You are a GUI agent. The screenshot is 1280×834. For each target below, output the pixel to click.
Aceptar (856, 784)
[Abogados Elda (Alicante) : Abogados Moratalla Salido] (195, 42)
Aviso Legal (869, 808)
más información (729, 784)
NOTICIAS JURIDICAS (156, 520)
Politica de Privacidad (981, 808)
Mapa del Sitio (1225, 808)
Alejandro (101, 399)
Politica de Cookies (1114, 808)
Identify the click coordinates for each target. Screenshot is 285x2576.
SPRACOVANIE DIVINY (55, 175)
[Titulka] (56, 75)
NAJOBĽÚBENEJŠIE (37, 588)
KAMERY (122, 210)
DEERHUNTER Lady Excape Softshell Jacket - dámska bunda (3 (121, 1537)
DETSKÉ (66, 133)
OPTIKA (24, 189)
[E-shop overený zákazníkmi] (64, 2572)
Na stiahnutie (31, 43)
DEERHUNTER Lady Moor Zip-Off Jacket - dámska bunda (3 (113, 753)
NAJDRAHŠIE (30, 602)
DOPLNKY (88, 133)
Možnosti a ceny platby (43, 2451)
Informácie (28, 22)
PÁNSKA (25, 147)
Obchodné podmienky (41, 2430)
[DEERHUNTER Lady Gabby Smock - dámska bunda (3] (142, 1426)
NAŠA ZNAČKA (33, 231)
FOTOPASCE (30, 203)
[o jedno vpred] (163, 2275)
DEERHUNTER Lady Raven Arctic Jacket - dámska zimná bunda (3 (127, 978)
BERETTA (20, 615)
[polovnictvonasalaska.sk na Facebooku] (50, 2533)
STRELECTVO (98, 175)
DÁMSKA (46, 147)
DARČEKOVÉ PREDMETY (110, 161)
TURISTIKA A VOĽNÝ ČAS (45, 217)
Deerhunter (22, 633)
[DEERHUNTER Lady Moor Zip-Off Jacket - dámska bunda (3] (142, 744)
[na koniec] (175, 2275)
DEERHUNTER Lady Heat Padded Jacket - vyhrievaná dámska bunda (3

## What needs to be done
For every line in the listing above that contains "each", copy that line.

## Exercise answer
You are a GUI agent. The screenshot is 1280×834. For each target below, output the pixel to click.
Identify the click coordinates for each target. Screenshot is 285x2576.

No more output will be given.